14 kilometre uzunluğunda ve birkaç yüz metre genişliğindeki Philadelphia Koridoru, aslında bir tampon bölge. 1979 anlaşmasıyla ortaya çıkan koridorun kontrolü, İsrail işgal kuvvetlerinin 2005 yılında Gazze'den tamamen ayrılmasıyla tamamen Mısır'a geçti.
El Masri el Yevm gazetesi de tıpkı El Ahram gibi uyarı haberine sayfalarında yer verdi, Kahire yönetiminin uluslararası topluma çağrıda bulunduğunu aktardı. Gazete, çatışmaya ilişkin ilk soruşturmanın tamamlandığını da ekledi.
El Vatan gazetesi de Philadelphia Koridoru'ndaki çatışmaya dair uyarıyı haberleştirdi.
Eş Şuruk gazetesi ise, 'Sınır olayı: Sosyal medya ülkeyi yönetmeyecek' başlıklı haberinde bir gazetecinin görüşlerine yer verdi, bir askerin ölümüyle sonuçlanan çatışmanın ardından sosyal medyadaki savaş isteyen yorumları eleştirdi.

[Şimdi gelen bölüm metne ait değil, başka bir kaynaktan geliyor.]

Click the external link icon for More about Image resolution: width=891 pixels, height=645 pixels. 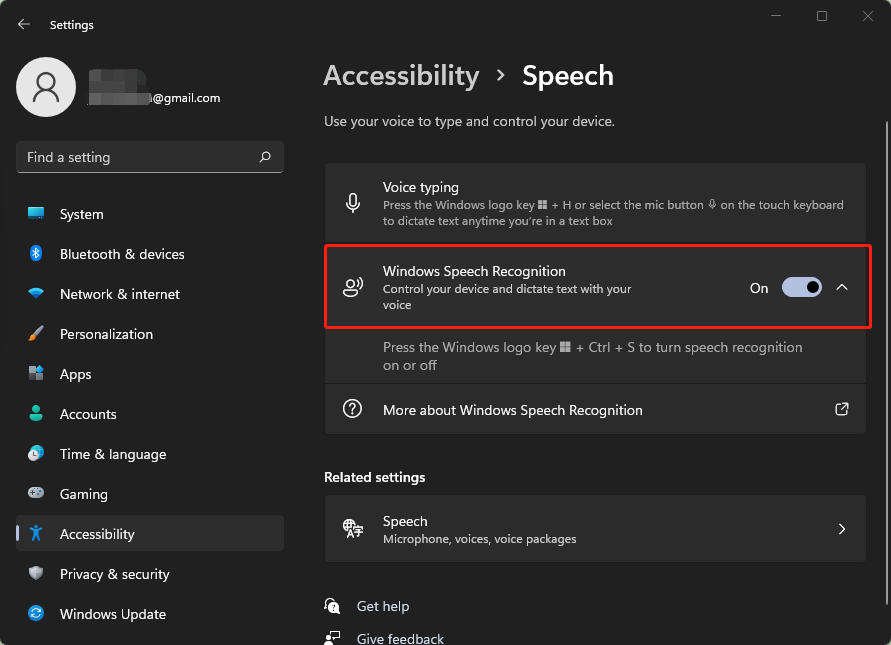point(842,409)
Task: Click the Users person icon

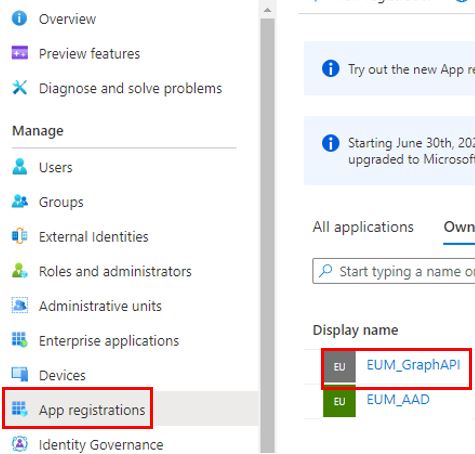Action: point(20,167)
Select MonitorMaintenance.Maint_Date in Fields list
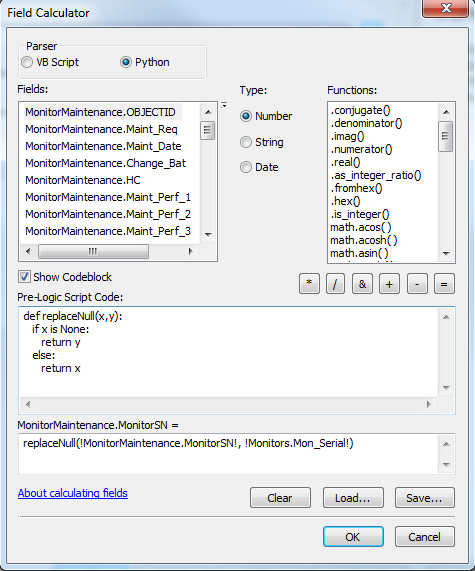475x571 pixels. [103, 146]
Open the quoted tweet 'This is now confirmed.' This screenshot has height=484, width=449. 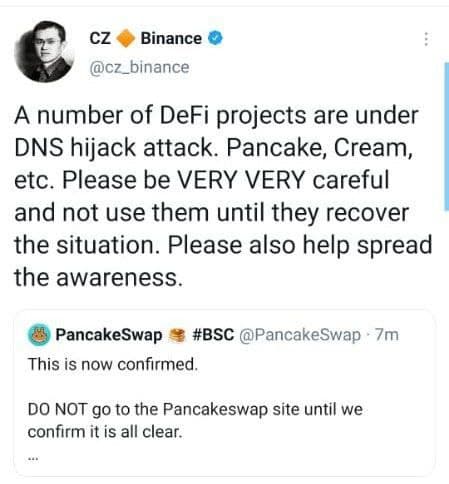pos(225,393)
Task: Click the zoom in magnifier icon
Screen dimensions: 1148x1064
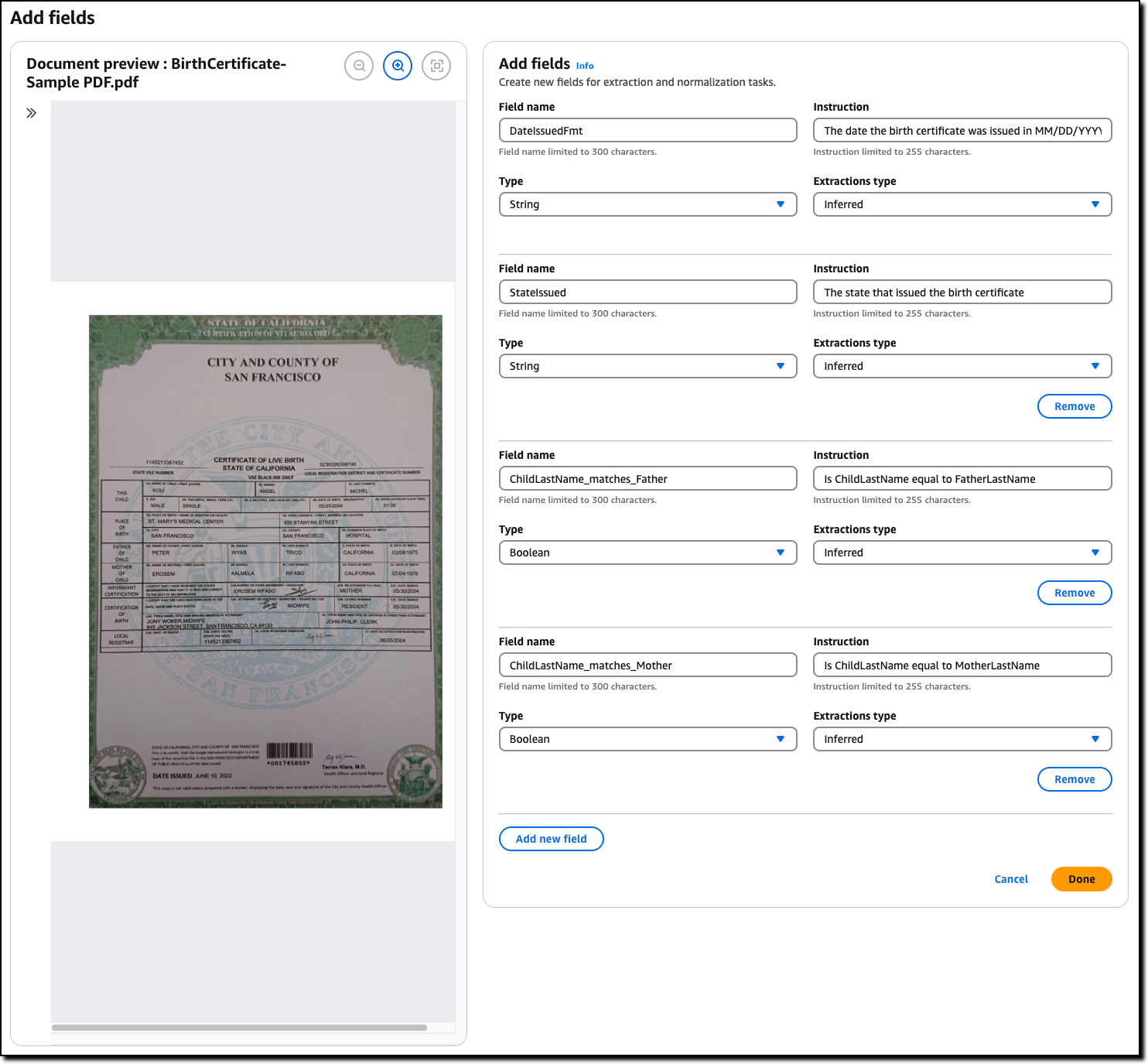Action: click(398, 66)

Mısır 45 yıl önce İsrail ile barış anlaşması imzalayan ilk Arap ülkesi oldu. Kahire ve Tel Aviv arasındaki ilişkilerde sık sık gerilim yaşansa da, Mısır ve İsrail askerleri arasında ölümle sonuçlanan olaylara nadiren rastlanıyordu.

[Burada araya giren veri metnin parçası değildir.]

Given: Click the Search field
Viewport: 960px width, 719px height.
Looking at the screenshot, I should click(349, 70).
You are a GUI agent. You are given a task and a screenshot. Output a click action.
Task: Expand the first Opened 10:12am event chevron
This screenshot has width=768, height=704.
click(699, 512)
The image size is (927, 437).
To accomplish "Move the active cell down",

İsrail'in Gazze Şeridi'nin en güneyindeki Refah'ta yerinden edilmiş Filistinlilerin barındığı çadırları bombardımana tutması, dünyayı ayağa kaldırdı.
Çadırlarda kalan çocuklar ve kadınların diri diri yandığı hava saldırısında en az 45 can kaybı var. Refah'ın batısında yer alan Tel el Sultan mahallesindeki çadırlarda barınan yüzlerce kişi de yaralandı.

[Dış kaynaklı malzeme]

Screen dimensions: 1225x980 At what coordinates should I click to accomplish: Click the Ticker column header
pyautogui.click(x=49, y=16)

Katliam Türkiye'den Fransa'ya, Japonya'dan Kolombiya'ya, Avustralya'dan Şili'ye, Mısır'dan Katar'a birçok ülke tarafından kınandı.
ABD ortaya çıkan görüntüleri 'içler acısı' diye tanımladı ancak İsrail'i resmen kınamadı.
Birleşmiş Milletler, Avrupa Birliği ve Afrika Birliği'nden arka arkaya açıklamalar geldi. BM Genel Sekreteri Antonio Guterres, "Gazze'de güvenli bir yer yok. Bu dehşet sona ermelidir" dedi.
İsrail Başbakanı Binyamin Netanyahu, katliam için "Bazı şeyler, feci şekilde yanlış gitti" yorumunu yaptı.
CNN International 'Netanyahu kamp saldırısı için 'trajik hata' derken küresel öfke büyüyor' manşetini attı.
BM Güvenlik Konseyi bugün Cezayir'in talebi üzerine bugün Refah saldırısını görüşmek üzere acil toplanacak.
Avrupa Birliği dışişleri bakanları ise, Pazartesi günü Arap ülkelerinin dışişleri bakanlarıyla bir araya geldi. Toplantıya Birleşik Arap Emirlikleri, Katar, Mısır, Suudi Arabistan ve Ürdün katıldı.
Uluslararası Af Örgütü de, Pazartesi günü Uluslararası Ceza Mahkemesi'ni İsrail'in saldırılarını savaş suçu olarak soruşturmasını talep etti.